E Letta che solo alcuni anni fa dichiarò che la bandiera rossa gli procurava un incontrollato moto di paura? Solo un abile, quanto maldestro, camuffamento. Nel suo cuore batte l’impeto ideologico di un vero bolscevico. Egli cela, dietro il depistaggio cognitivo di un ostentato debito formativo maturato verso l’economista Andreatta, che per conquistare le Torri denunciava la minaccia dei carri armati sovietici, la recondita ammirazione per l’azione di governo del Consiglio dei commissari del popolo. La sua vena tecnocratica non viene certo dal soggiorno presso la scuola parigina ma dalla suggestione per l’ambizione riformatrice di Kosygin. Ora che ha individuato la vera anima sovversiva di Letta, Franceschini e Guerini a Mieli non rimane che maledire il Nazareno.

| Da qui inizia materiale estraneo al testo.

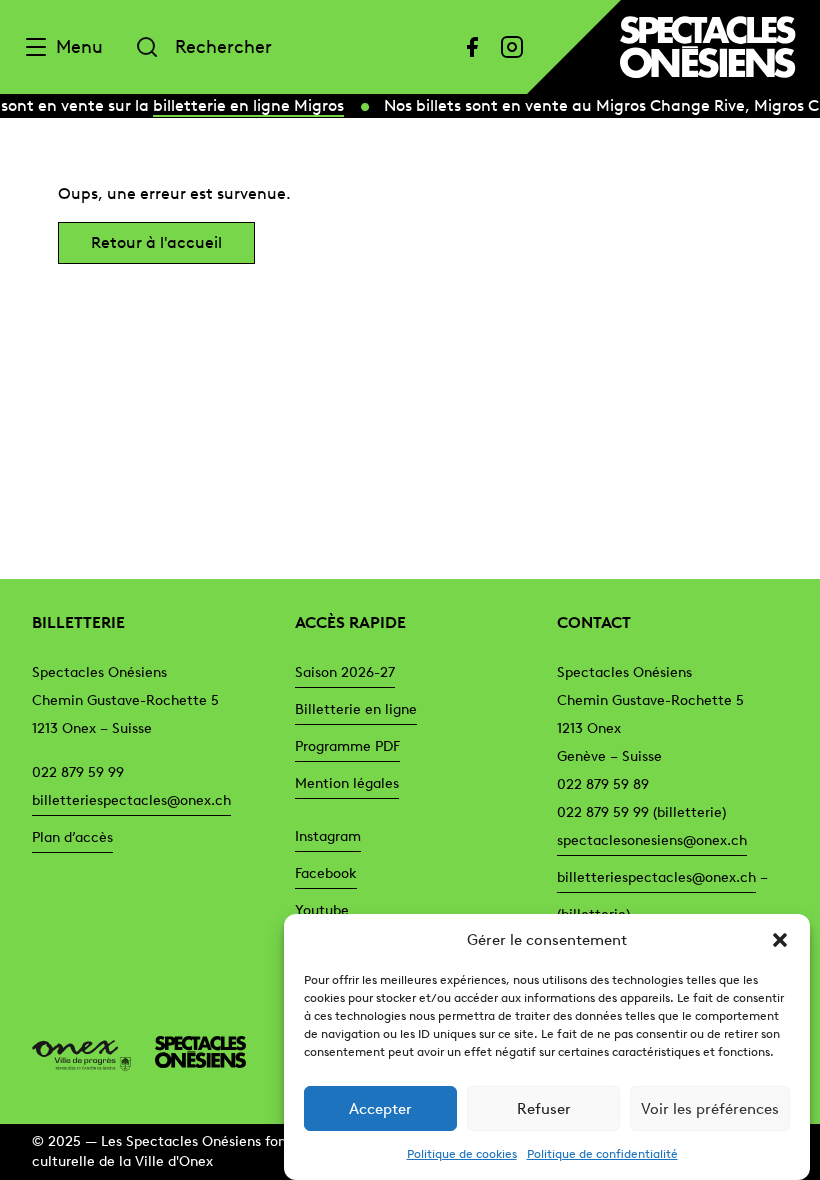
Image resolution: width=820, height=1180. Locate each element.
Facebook (326, 873)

Lo denuncia come il vero palazzo della Piazza Vecchia, sede del “Tsentral’njy Komitet” del Pcus. Un abbandono di peso il suo, perché dell’amalgama ambiguo lui fu il gran cerimoniere. Il Pd nasce dopo la grande guerra estiva del 2005, scoppiata attorno alla conquista della Bnl. La sconfitta della scalata tentata dall’Unipol fu l’occasione per disarmare i DS, il cui vertice venne raffigurato dalla stampa come un manipolo di affaristi (“abbiamo una banca”).

La vera genesi del Pd risale in fondo al 17 dicembre del 2005. Quel giorno all’Hotel Radisson di Roma, in un convegno dal titolo “L’Ulivo dalle primarie al Partito democratico”, i direttori del Corriere (Mieli, appunto) e di Repubblica (Ezio Mauro) decretarono che, con l’americanata delle primarie, il fattore K poteva finalmente essere archiviato in una nuovissima casa dei riformismi. Eliminate in fretta radici, identità e legami territoriali, in nome della post-modernità del partito liquido presidenzializzato, insieme alla sinistra novecentesca è però scomparsa ogni cultura politica organizzata. Il risultato della rimozione è stato una repubblica disancorata, e per questo inerme vittima di ogni forma di populismo.

Lo stesso Mieli, se per un verso ha sollecitato la genesi del Pd, per un altro lo ha ferito contribuendo alla vittoria del populismo come sistema. Come regista editoriale nel tempo del secondo governo Prodi, reo di ospitare nel gabinetto anche i ministri di Rifondazione, ha progettato abilmente l’operazione che va sotto il nome della battaglia di via Solferino contro “la Casta”. Vanno a due a due gli storici del Corriere, “amano molte cose, forse nessuna”. Della Loggia è un viandante instancabile: nel giro di pochi anni soltanto, è passato da Grillo a Salvini e infine a Meloni. Mieli è più stanziale nelle opzioni politiche. Di sicuro una cosa entrambi odiano più di ogni altra, e con un livore sordo, al di là di una qualsiasi razionalità: la pallida traccia di rosso. La vedono riaccendersi persino nel bianco fiore dei placidi leader post-democristiani che comandano al Nazareno, con le orecchie ben indirizzate verso l’altra sponda dell’Atlantico.